Given task: Convert the material between the lines containing "Click the words Oamaru trainer" and "tap(561, 443)", inclusive, into a numbered list, omitting any blank lines and leaving out the pictures.

Dataset rows:
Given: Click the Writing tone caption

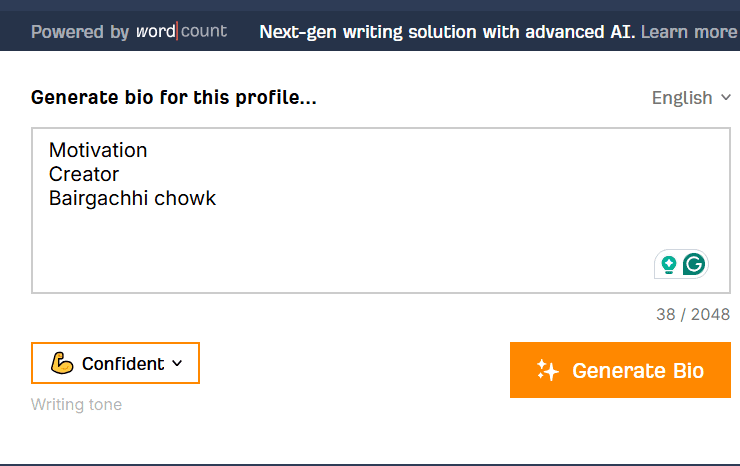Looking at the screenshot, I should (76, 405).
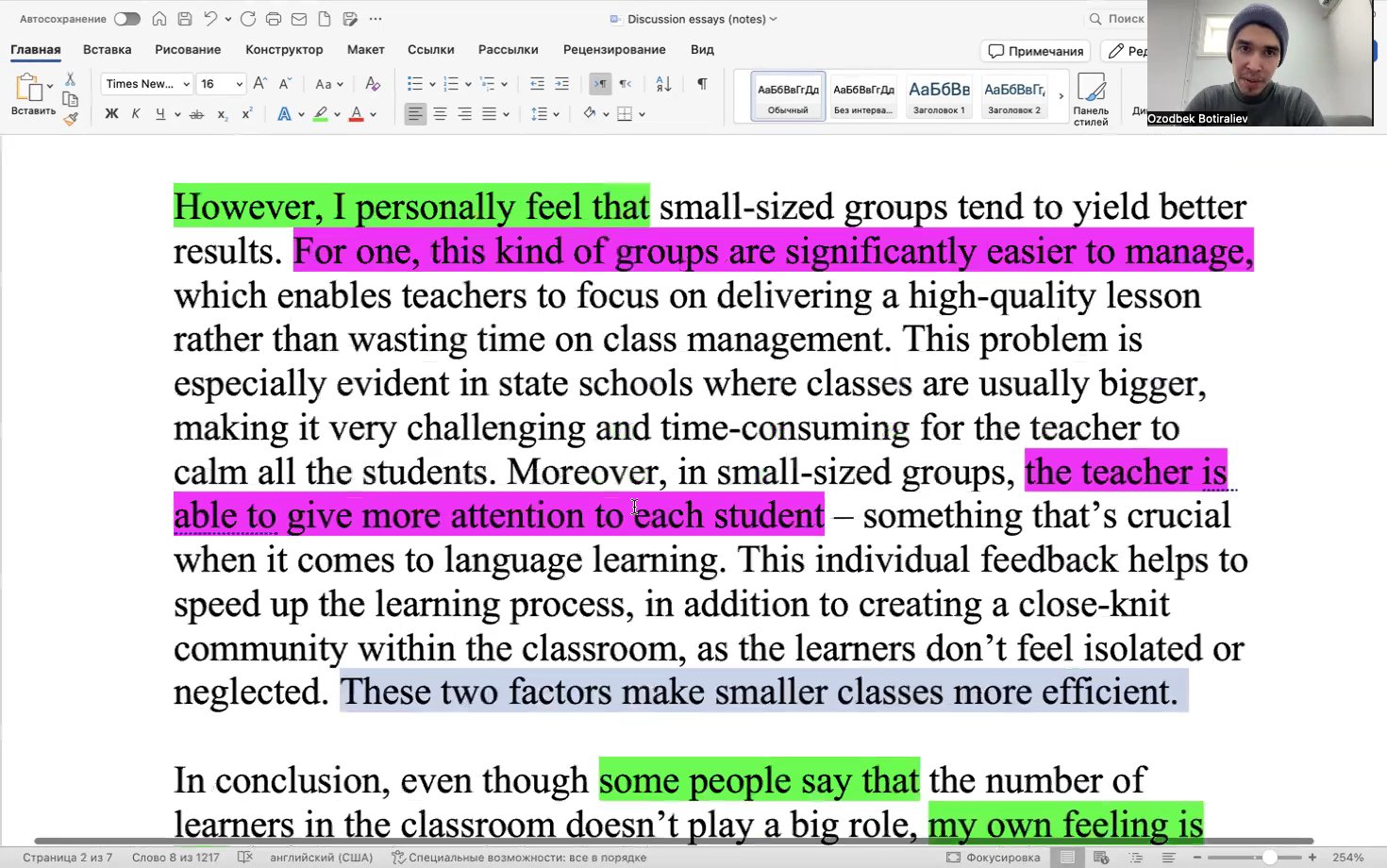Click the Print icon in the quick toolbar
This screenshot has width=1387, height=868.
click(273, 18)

* * *

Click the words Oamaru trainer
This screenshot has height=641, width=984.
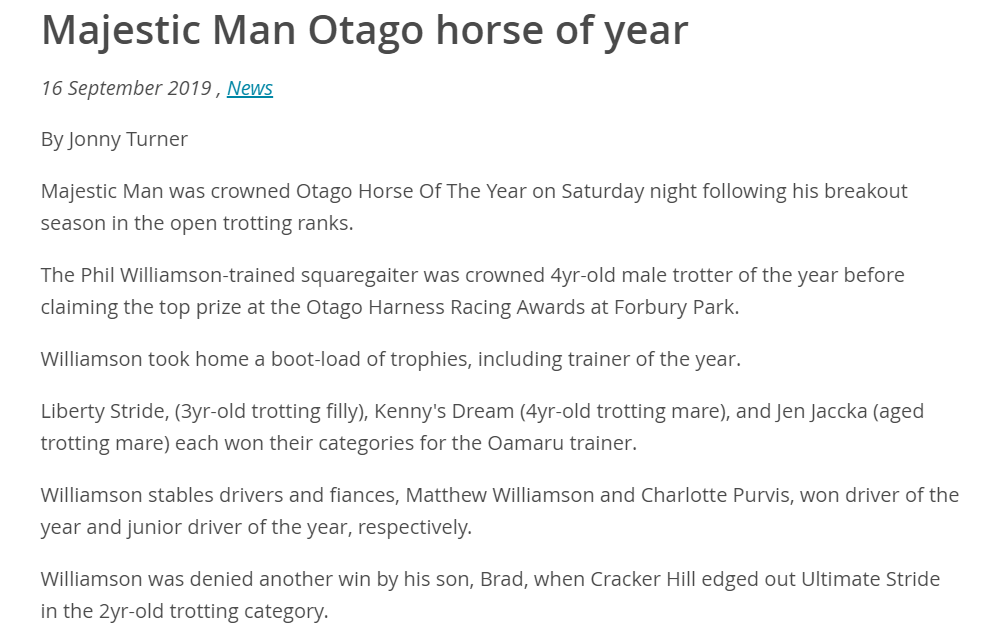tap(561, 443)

Problem solution:
1. Click the words Oamaru trainer
2. This screenshot has height=641, width=984.
3. tap(561, 443)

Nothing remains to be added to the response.